- **Job**: Reproduce the listing below with "Instruction" swapped for "Directive" and nothing else changed, leaving out the pictures.
** Begin Supplied entries **
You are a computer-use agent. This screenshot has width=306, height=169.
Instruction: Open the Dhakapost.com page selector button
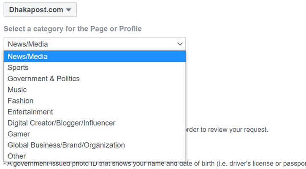[x=40, y=10]
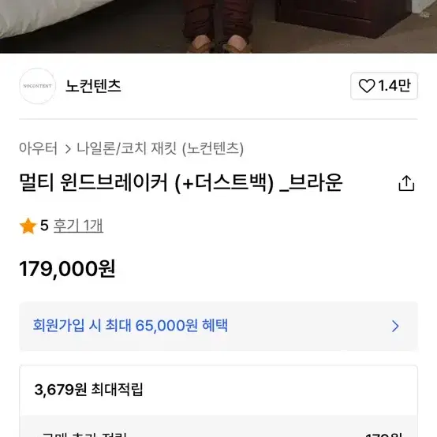This screenshot has height=437, width=437.
Task: Click the orange star rating icon
Action: tap(28, 226)
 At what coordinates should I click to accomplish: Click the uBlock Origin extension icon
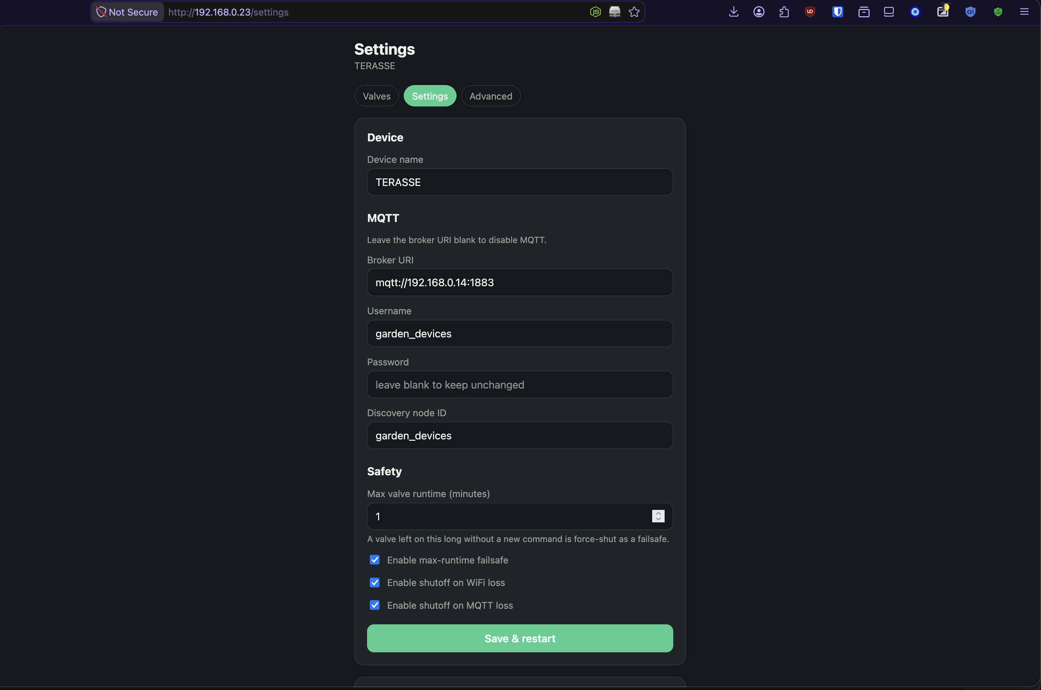810,12
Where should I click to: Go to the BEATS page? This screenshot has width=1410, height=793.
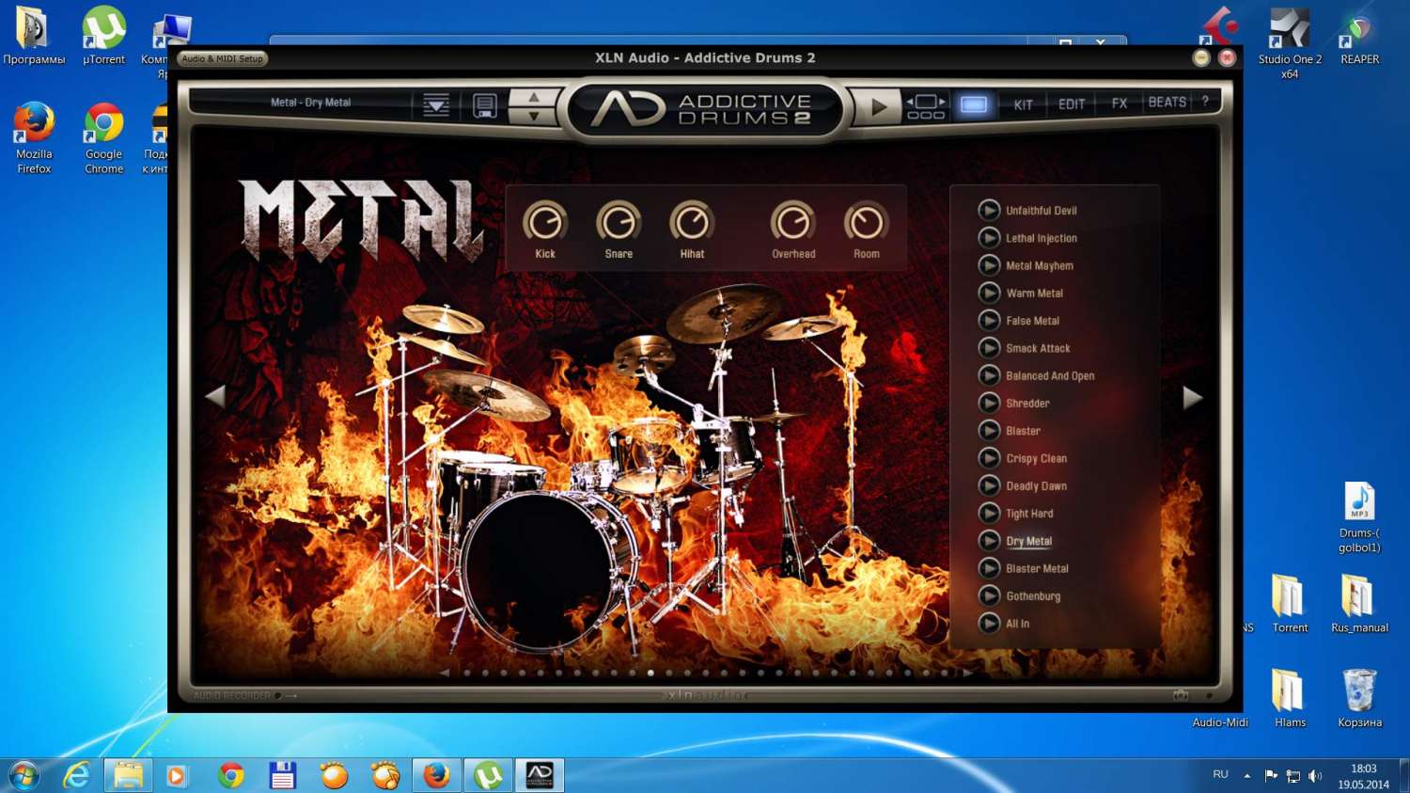(x=1167, y=103)
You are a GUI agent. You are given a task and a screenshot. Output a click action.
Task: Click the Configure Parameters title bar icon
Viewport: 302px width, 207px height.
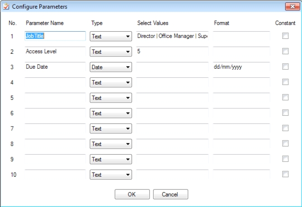[6, 6]
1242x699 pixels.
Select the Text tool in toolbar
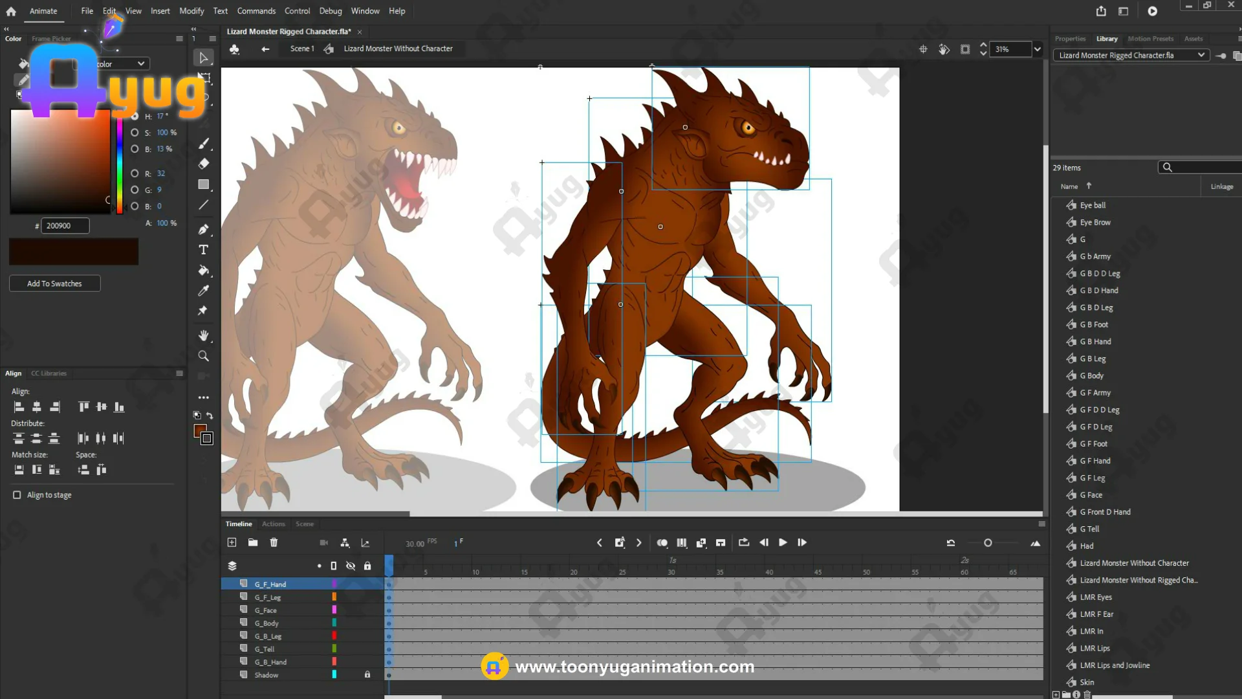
** End Supplied entries **
- **Final result**:
You are a computer-use agent. This screenshot has width=306, height=169.
Directive: Open the Dhakapost.com page selector button
[x=40, y=10]
This screenshot has height=437, width=437.
Task: Click the orange star rating icon
Action: tap(28, 226)
 At what coordinates should I click to accomplish: Click the uBlock Origin extension icon
810,12
Where should I click to: Go to the BEATS page? This screenshot has width=1410, height=793.
(x=1167, y=103)
You are a GUI agent. You are given a task and a screenshot. Output a click action.
Task: Click the Configure Parameters title bar icon
Viewport: 302px width, 207px height.
[6, 6]
1242x699 pixels.
Select the Text tool in toolbar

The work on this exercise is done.